Вы также можете указать force и checks параметр, но без тех, кого он просто идет по форме.

Indicies может исходить от triu

In [677]: np.triu_indices(4,1) 
Out[677]: 
(array([0, 0, 0, 1, 1, 2], dtype=int32), 
array([1, 2, 3, 2, 3, 3], dtype=int32)) 

In [680]: np.vstack((np.triu_indices(4,1),v)).T 
Out[680]: 
array([[ 0. , 1. , 0.1], 
     [ 0. , 2. , 0.5], 
     [ 0. , 3. , 0.2], 
     [ 1. , 2. , 2. ], 
     [ 1. , 3. , 0.3], 
     [ 2. , 3. , 0.2]]) 

Просто, чтобы проверить, можно заполнить матрицу 4x4 с этими значениями

In [686]: A=np.vstack((np.triu_indices(4,1),v)).T 
In [687]: MM = np.zeros((4,4)) 
In [688]: MM[A[:,0].astype(int),A[:,1].astype(int)]=A[:,2] 
In [689]: MM 
Out[689]: 
array([[ 0. , 0.1, 0.5, 0.2], 
     [ 0. , 0. , 2. , 0.3], 
     [ 0. , 0. , 0. , 0.2], 
     [ 0. , 0. , 0. , 0. ]]) 

Эти triu индексы также могут получать значения из M:

In [693]: I,J = np.triu_indices(4,1) 
In [694]: M[I,J] 
Out[694]: array([ 0.1, 0.5, 0.2, 2. , 0.3, 0.2]) 

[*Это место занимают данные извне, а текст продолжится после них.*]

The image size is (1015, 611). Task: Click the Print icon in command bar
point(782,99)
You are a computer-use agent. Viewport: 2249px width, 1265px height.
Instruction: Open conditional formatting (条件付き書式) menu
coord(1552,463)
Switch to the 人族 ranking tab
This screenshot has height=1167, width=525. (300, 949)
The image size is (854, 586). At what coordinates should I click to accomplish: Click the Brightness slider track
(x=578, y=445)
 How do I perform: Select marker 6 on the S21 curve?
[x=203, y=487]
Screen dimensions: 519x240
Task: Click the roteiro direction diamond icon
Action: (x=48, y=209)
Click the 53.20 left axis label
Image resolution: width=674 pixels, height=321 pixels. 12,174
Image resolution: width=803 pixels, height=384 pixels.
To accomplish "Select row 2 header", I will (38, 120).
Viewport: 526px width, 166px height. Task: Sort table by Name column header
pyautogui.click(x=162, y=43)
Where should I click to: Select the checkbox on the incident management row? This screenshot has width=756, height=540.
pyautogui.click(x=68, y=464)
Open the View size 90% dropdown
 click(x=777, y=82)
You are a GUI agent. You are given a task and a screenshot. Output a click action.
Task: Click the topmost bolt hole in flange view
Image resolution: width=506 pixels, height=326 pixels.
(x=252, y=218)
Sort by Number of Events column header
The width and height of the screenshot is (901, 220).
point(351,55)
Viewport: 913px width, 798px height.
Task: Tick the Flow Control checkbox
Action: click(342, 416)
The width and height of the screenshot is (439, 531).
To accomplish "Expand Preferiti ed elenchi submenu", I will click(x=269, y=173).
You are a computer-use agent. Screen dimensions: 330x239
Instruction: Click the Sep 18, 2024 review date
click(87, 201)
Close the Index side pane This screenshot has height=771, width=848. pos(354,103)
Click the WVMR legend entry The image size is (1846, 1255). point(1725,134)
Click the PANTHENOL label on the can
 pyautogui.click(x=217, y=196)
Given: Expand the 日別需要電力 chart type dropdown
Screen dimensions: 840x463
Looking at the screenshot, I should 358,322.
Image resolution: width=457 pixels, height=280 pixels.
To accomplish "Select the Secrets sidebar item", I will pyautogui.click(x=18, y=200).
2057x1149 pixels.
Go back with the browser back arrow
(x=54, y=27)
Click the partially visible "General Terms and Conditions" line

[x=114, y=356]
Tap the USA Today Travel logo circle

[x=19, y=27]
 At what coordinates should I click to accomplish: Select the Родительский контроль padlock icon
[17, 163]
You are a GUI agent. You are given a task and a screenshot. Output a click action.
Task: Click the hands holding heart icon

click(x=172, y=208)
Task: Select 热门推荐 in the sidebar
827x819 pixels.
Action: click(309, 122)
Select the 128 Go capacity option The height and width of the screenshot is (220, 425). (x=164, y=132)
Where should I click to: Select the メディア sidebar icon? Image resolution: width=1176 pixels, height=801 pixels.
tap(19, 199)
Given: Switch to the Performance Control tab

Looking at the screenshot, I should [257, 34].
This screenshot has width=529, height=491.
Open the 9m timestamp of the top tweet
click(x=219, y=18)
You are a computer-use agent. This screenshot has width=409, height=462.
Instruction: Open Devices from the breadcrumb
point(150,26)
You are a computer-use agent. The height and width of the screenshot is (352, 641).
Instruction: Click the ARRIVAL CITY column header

squareform использует скомпилированный код в spatial.distance._distance_wrap, поэтому я ожидаю, что он будет довольно быстрым для больших массивов. Только проблема только возвращает значения сконденсированной формы, но не индексы. Но, учитывая форму, индексы всегда можно вычислить. Их не нужно хранить со значениями.

0

Действительно ли вы хотите, чтобы верхняя треугольная матрица для матрицы [nxm], где n>m? Это даст вам (nxn-n)/2 элементов и потерять все данные, где m⊖n.

То, что вы, вероятно, хотите, является нижней треугольной матрицей:

def tri_reduce(m): 
    n=m.shape 
    if n[0]>n[1]: 
     i=np.tril_indices(n[0],1,n[1]) 
    else: 
     i=np.triu_indices(n[0],1,n[1]) 
    return np.vstack((i,m[i])).T 

Перестройка его в список кортежей требует петлю, хотя я считаю. list(tri_reduce(m)) предоставит список n-го массива.